Schematic model of the autophagic machinery. Autophagy starts with activation of the ULK1/2 kinase complex, which also includes ATG13 and FIP200. mTORC1, a protein complex that couples nutrient and growth factor availability to cell growth and division, inhibits the ULK1/2 complex by phosphorylating ULK1 on ‘negative’ sites.
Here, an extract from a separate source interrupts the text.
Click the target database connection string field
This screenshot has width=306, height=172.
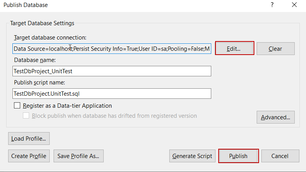click(x=112, y=49)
Conversely, AMPK (a sensor of energy store depletion that is also activated by metformin) activates the complex by directly phosphorylating (and consequently activating) ULK1 and by inhibiting mTORC1 (through phosphorylation of TSC1/2). Thus, the ULK complex becomes active during starvation, but can also be activated pharmacologically with rapamycin and its derivatives (i.e. sirolimus and everolimus) or with agents that directly or indirectly reduce PI3K signaling (i.e. TKIs in chronic myeloid leukemia). Phosphorylated and active ULK1 promotes phosphorylation of Atg13 and FIP200 and dissociates from mTORC1. The PI3K-III VPS34 is another hub for autophagosome formation, forming a protein complex together with UVRAG, AMBRA1, VPS15, and Beclin1. Atg8 (LC3)-PE and the Atg12/Atg5 conjugation systems, which execute the lipid modification of LC3-I, leading to LC3-II-PE binding to the autophagosomal membrane, complete autophagosome formation. Autophagosomes’ content, such as proteins and organelles, is readily digested upon their fusion with lysosomes. The antiapoptotic protein BCL2 prevents the assembly of the Beclin1 interactome by interacting with Beclin1 through its BH3 domain, while the NAD⁺-dependent deacetylase SIRT1 promotes autophagy by enhancing FOXO3a-dependent transcription of autophagy genes and by directly deacetylating Atg proteins. VPS34 inhibitors, such as 3-MA and wortmannin, are effective at inhibiting the early stages of autophagy, while Bafilomycin A1, CQ, HCQ, and macrolides, such as clarithromycin, block autophagy at later stages by preventing the fusion of autophagosomes and lysosomes.